* **PROBLEM STATEMENT**
Write out the Star Wars passage from "But when theater" to "two planned seasons.", swapping "nadir" for "low point".

But when theater lights dimmed, that sense of eager anticipation led to bouts of head-scratching over the movie’s opening crawl and its discourse on the “taxation of trade routes.” The ponderous language seemed more appropriate for a House Ways and Means Committee hearing than the familiar lightsaber-dueling, TIE Fighter-space-battling Star Wars universe.

‘THE PHANTOM MENACE’ AT 20

If The Phantom Menace was the nadir of efforts to make politics a key Star Wars theme, the Disney+ streaming series Andor represents a triumph. The 12-episode series premiered this fall and wrapped on Nov. 23, the first of two planned seasons.

Andor begins five years before the events of the films Rogue One (2016) and A New Hope (1977), the latter being the original Star Wars film that started the billion-dollar franchise, sold by creator George Lucas to the Walt Disney Company in 2012. The show traces the arc of a familiar reluctant leader-type character, Cassian Andor (Diego Luna), a thief who eventually becomes a revolutionary and joins the rebellion against the evil Galactic Empire. And while interspersed with action scenes of stormtrooper blaster fights and an occasional spaceship chase, Andor is at its heart a political drama.

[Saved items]
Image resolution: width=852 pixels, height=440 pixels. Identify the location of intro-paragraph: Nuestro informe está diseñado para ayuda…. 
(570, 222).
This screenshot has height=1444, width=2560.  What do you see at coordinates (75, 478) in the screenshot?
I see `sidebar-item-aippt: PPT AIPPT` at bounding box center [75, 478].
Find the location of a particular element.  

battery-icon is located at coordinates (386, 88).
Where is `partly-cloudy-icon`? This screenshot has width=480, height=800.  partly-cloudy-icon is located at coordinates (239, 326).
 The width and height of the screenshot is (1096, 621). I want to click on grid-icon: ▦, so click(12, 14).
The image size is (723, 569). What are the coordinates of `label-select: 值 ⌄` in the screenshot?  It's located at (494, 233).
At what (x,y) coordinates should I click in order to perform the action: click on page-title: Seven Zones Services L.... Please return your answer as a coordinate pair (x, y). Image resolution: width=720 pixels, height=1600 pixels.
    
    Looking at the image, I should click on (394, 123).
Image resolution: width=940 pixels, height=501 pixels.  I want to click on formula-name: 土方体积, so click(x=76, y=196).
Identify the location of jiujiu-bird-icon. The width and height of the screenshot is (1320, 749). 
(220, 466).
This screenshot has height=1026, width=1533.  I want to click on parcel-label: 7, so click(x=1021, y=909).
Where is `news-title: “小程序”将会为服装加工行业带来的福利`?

* **YOUR SOLUTION**
But when theater lights dimmed, that sense of eager anticipation led to bouts of head-scratching over the movie’s opening crawl and its discourse on the “taxation of trade routes.” The ponderous language seemed more appropriate for a House Ways and Means Committee hearing than the familiar lightsaber-dueling, TIE Fighter-space-battling Star Wars universe.

‘THE PHANTOM MENACE’ AT 20

If The Phantom Menace was the low point of efforts to make politics a key Star Wars theme, the Disney+ streaming series Andor represents a triumph. The 12-episode series premiered this fall and wrapped on Nov. 23, the first of two planned seasons.